==== Kutipan untuk Dibaca
Menghidupkan ‘Style’ Topeng Tugek Carangsari
Bagi yang kengen dengan gaya serta banyolan-banyolan maestro Topeng Tugek Carangsari, I Gusti Ngurah Windia (almarhum) bisa menyaksikan pementasan topeng prembon Sanggar Seni Tugek Carangsari. Gaya dan style lebih pada mengangkat karakter tupeng tugek yang diperankan Ngurah Windia. Walau tidak sama persis, tetapi motif dan gaya penyampaian pesan lewat banyolan itu masih mengena. Mereka mampu mengihidupkan suasana pentas dengan arif menciptakan komunikasi dengan penonton.
Mau bukti? Lihat saja pementasan seniman topeng prembon dari Sanggar Seni Tugek Carangsari di ajang Pesta Kesenian Bali ke-44, Jumat 8 Juli 2022 lalu. Melalui pementasan topeng prembon ini, sebagai duta seni Kabupaten Badung mereka tak saja ingin memberikan hiburan lewat gegonjakan, lelucon yang kepada masyarakat, namun sekaligus ingin menyampaikan pesan-pesan agama dan kebangsaan. “Meskipun ayah saya (I Gusti Ngurah Windia-red) sudah berpulang, kami senantiasa ingin menghidupkan kembali ‘style’ Topeng Tugek Carangsari,” ucap Ketua Sanggar Seni Tugek Carangsari I Gusti Ngurah Artawan di Taman Budaya Provinsi Bali.
Komunitas Topeng Tugek Carangsari yang telah didirikan sejak puluhan silam oleh maestro Topeng Tugek I Gusti Ngurah Windia (almarhum) memang memiliki gaya atau ciri khas tersendiri. Ciri khas itu diantaranya memiliki tembang-tembang tersendiri dan untuk dialog para pemainnya memiliki rumus Tat Sat (Tatwa dan Satua). Dalam satua (cerita) yang dibawakan mengandung tatwa (filsafat) dan tatwa disampaikan melalui satua. “Kami mencoba melanjutkan, semoga bisa sedikit menyamai,” ungkapnya serius.
Kesenian topeng, selain sebagai kesenian Wali (untuk ritual keagamaan) dan hiburan, juga sebagai media menyampaikan pesan kepada masyarakat. Termauk saat tampil di Kalangan Ayodya, Taman Budaya Provinsi Bali itu. Sanggar ini tampil sama seperti halnya pementasan topeng prembon pada umumnya, yang diawali tari Topeng Keras dan Topeng Tua. Tokoh punakawan yaitu Wijil dan Kartala kemudian menyampaikan lawakan-lawakan segar yang membuat penonton bergembira.
========
==== Bahan Sumber
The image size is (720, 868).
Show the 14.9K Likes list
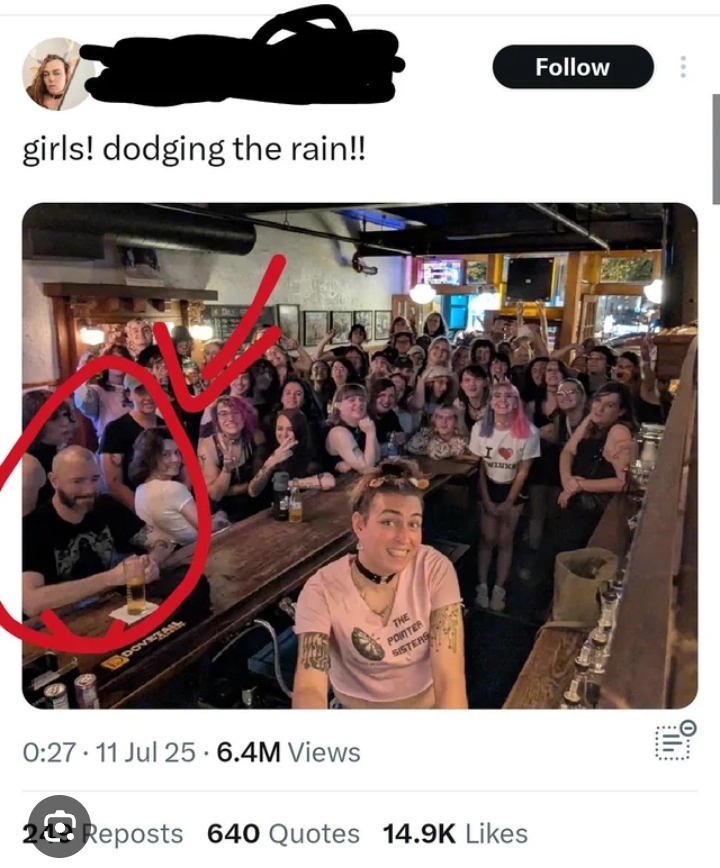tap(455, 834)
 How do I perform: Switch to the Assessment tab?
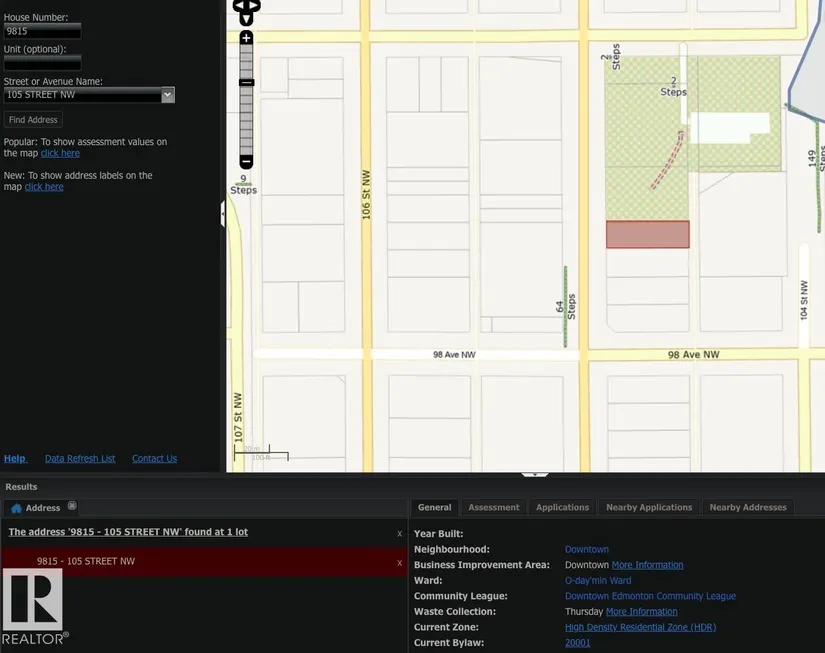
========
#### Tugas yang Dikerjakan:
[a] Sebutkan semua fungsi kesenian topeng yang dinyatakan dalam kutipan tentang Topeng Tugek Carangsari.
[b] Tukarkan kata "penonton" dengan "hadirin" pada bagian kutipan tentang Topeng Tugek Carangsari dari "Kesenian topeng, selain" sampai "membuat penonton bergembira.", lalu tuliskan kembali bagian tersebut.
[c] Teruskan tulisan tentang pementasan Sanggar Seni Tugek Carangsari dengan menulis bagian berikutnya setelah kalimat terakhirnya.

#### Hasil Tiap Tugas:
[a] Kesenian topeng berfungsi sebagai kesenian Wali (untuk ritual keagamaan), sebagai hiburan, dan sebagai media menyampaikan pesan kepada masyarakat.

[b]
Kesenian topeng, selain sebagai kesenian Wali (untuk ritual keagamaan) dan hiburan, juga sebagai media menyampaikan pesan kepada masyarakat. Termauk saat tampil di Kalangan Ayodya, Taman Budaya Provinsi Bali itu. Sanggar ini tampil sama seperti halnya pementasan topeng prembon pada umumnya, yang diawali tari Topeng Keras dan Topeng Tua. Tokoh punakawan yaitu Wijil dan Kartala kemudian menyampaikan lawakan-lawakan segar yang membuat hadirin bergembira.

[c]
Dalam dialognya yang menghibur, mereka menyelipkan ajakan agar masyarakat senantiasa berperilaku yang baik dan menyayangi sesama. Mereka juga menyanyikan lagu Bali berjudul Merah Putih, sembari mengajak penonton supaya ingat dan mengamalkan nilai-nilai yang terkandung dalam kelima sila Pancasila. Kelihatannya sederhana, tetapi apa yang dilakukan itu sangat bermanfaat, karena dilakukan dengan senang dan penuh rasa gembira. Hal seperti itu yang dilakukan toepng Tugek dulu dalam menarik perhatian penonton.
Meskipun Topeng Tugek Carangsari sudah pentas di hampir setiap penyelenggaraan Pesta Kesenian Bali, namun untuk pementasan tahun ini, proses latihan-latihan sudah dilakukan sejak Desember 2021. Pentas kali ini, menampilkan lakon Ki Pasek Badak yang sempat tenar tahun 1980-an. “Kami ingin mengajak pecinta topeng tugek menganang masa lalu, melalui pementasan lakon ini. Pesan yang disampaikan juga sangat kental,” imbuh Ngurah Artawan.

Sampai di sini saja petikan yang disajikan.